THE DATA: Begin
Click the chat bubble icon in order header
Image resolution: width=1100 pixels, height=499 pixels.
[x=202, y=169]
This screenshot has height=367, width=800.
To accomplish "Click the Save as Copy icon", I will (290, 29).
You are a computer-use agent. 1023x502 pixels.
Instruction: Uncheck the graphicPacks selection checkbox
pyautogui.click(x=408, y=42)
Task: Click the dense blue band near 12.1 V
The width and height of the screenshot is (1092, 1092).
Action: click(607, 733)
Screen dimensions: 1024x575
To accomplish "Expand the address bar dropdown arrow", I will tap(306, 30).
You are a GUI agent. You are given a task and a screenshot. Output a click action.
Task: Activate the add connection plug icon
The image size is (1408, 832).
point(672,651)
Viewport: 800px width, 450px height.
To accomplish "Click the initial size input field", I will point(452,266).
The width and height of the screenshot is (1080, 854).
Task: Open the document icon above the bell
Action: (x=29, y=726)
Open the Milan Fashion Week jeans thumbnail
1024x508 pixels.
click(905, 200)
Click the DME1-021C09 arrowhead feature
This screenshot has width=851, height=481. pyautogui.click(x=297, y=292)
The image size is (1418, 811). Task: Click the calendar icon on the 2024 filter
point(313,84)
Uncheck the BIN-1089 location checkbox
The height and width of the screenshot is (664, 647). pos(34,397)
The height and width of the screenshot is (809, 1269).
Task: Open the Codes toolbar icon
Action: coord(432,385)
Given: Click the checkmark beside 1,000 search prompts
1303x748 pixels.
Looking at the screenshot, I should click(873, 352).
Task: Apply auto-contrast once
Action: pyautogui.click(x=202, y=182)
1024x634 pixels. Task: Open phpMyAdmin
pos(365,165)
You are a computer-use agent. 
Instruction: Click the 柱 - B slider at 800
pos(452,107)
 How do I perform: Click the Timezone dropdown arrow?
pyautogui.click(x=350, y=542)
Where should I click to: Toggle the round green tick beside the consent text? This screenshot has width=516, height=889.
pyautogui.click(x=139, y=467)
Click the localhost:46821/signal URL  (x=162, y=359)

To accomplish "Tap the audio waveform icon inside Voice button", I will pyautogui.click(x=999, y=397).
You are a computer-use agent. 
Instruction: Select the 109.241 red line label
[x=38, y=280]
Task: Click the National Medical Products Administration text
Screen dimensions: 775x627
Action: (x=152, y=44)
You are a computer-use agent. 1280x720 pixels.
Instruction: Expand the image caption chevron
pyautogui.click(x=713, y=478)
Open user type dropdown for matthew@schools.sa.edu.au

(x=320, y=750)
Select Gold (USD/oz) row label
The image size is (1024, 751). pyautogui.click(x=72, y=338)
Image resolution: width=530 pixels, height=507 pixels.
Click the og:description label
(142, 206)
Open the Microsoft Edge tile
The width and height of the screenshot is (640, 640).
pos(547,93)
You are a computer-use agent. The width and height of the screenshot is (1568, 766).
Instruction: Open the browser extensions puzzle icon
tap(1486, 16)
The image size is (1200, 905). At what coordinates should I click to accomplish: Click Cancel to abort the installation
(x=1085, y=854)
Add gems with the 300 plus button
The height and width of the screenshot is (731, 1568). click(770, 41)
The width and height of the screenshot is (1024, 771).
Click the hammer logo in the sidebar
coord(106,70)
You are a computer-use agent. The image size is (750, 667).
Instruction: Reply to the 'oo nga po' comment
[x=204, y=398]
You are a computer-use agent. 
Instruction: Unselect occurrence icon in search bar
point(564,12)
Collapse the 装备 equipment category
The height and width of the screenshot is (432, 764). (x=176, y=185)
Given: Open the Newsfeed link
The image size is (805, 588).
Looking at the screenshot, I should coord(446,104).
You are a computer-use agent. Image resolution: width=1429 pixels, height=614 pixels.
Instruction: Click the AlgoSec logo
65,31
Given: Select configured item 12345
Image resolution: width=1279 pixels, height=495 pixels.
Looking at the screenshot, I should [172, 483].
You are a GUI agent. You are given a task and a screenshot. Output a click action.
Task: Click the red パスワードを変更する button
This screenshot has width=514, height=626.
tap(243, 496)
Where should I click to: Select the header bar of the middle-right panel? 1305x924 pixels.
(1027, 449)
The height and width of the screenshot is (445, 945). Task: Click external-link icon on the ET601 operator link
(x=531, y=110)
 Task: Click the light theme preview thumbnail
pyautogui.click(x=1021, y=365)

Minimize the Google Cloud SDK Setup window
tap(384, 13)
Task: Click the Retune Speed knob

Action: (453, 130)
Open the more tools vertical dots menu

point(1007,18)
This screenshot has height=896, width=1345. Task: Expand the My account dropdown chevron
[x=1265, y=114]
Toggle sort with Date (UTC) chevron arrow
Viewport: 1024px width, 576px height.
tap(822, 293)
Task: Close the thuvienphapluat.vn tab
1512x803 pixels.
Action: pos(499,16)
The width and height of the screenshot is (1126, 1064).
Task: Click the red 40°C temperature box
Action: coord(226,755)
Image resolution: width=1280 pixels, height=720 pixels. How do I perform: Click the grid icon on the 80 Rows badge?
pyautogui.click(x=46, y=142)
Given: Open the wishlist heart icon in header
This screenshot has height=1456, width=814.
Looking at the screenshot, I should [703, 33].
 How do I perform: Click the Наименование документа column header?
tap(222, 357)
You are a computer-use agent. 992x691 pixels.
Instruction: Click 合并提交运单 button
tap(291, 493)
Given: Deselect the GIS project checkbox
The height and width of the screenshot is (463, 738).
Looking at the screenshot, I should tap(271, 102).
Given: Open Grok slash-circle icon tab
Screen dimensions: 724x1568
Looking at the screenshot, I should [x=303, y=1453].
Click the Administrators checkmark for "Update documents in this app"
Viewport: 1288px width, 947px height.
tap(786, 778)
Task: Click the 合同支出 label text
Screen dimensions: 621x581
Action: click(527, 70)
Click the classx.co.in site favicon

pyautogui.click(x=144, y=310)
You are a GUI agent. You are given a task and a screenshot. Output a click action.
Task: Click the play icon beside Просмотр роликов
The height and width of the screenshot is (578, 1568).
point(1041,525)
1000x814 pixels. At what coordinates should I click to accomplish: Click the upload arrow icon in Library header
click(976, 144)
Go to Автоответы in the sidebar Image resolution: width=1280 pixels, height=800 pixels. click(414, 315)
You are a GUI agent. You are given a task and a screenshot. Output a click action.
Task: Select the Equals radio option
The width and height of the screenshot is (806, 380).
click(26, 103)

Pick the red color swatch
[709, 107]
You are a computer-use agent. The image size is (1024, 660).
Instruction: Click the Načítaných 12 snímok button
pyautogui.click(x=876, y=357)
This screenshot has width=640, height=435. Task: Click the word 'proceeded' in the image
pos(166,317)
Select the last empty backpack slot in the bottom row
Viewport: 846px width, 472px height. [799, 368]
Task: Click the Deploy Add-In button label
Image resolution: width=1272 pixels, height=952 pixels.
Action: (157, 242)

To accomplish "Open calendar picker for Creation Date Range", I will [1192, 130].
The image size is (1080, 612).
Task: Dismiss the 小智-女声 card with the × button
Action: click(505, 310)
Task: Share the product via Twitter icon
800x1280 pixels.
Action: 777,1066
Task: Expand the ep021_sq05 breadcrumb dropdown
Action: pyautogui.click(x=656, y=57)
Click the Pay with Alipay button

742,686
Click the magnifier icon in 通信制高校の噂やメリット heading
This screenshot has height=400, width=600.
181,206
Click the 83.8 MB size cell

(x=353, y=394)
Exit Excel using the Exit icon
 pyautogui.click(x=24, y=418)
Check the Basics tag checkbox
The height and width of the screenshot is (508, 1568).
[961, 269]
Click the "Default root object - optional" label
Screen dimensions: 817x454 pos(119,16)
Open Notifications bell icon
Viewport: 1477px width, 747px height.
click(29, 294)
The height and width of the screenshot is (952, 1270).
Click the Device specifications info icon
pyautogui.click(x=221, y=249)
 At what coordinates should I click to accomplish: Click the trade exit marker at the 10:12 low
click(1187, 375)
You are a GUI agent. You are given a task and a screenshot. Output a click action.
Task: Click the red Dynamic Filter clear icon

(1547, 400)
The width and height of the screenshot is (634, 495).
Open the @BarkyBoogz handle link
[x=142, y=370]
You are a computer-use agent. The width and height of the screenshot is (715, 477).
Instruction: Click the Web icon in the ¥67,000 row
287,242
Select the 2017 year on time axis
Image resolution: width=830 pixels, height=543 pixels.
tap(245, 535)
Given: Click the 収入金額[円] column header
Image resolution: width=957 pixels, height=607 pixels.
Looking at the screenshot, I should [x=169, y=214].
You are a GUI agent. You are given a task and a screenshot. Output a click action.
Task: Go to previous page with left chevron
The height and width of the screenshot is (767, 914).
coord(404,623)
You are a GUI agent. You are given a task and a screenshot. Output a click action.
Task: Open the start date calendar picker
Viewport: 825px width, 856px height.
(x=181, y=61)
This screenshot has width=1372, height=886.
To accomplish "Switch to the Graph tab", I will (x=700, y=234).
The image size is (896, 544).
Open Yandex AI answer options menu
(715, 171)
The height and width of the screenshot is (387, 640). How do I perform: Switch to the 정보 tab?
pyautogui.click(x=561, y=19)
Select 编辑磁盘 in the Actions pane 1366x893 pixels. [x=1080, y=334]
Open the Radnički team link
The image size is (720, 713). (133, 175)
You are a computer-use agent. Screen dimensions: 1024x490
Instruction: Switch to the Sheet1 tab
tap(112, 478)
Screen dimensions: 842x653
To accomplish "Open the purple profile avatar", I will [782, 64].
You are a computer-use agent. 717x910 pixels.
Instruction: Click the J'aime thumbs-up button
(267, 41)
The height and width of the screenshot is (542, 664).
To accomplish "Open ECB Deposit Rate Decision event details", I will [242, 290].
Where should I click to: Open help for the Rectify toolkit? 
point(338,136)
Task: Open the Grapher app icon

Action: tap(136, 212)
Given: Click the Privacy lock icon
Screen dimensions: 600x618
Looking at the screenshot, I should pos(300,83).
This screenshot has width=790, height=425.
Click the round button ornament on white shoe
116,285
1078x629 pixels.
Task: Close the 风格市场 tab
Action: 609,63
THE DATA: End
(REQUIRED WORK) Of the entries above, repeat exactly the lines from the line with "Instruction: Click the Načítaných" through the line with "The width and height of the screenshot is (634, 495).", both of them included.

(ANSWER SPACE)
Instruction: Click the Načítaných 12 snímok button
pyautogui.click(x=876, y=357)
This screenshot has width=640, height=435. Task: Click the word 'proceeded' in the image
pos(166,317)
Select the last empty backpack slot in the bottom row
Viewport: 846px width, 472px height. [799, 368]
Task: Click the Deploy Add-In button label
Image resolution: width=1272 pixels, height=952 pixels.
Action: (157, 242)

To accomplish "Open calendar picker for Creation Date Range", I will [1192, 130].
The image size is (1080, 612).
Task: Dismiss the 小智-女声 card with the × button
Action: click(505, 310)
Task: Share the product via Twitter icon
800x1280 pixels.
Action: 777,1066
Task: Expand the ep021_sq05 breadcrumb dropdown
Action: pyautogui.click(x=656, y=57)
Click the Pay with Alipay button

742,686
Click the magnifier icon in 通信制高校の噂やメリット heading
This screenshot has height=400, width=600.
181,206
Click the 83.8 MB size cell

(x=353, y=394)
Exit Excel using the Exit icon
 pyautogui.click(x=24, y=418)
Check the Basics tag checkbox
The height and width of the screenshot is (508, 1568).
[961, 269]
Click the "Default root object - optional" label
Screen dimensions: 817x454 pos(119,16)
Open Notifications bell icon
Viewport: 1477px width, 747px height.
click(29, 294)
The height and width of the screenshot is (952, 1270).
Click the Device specifications info icon
pyautogui.click(x=221, y=249)
 At what coordinates should I click to accomplish: Click the trade exit marker at the 10:12 low
click(1187, 375)
You are a GUI agent. You are given a task and a screenshot. Output a click action.
Task: Click the red Dynamic Filter clear icon

(1547, 400)
The width and height of the screenshot is (634, 495).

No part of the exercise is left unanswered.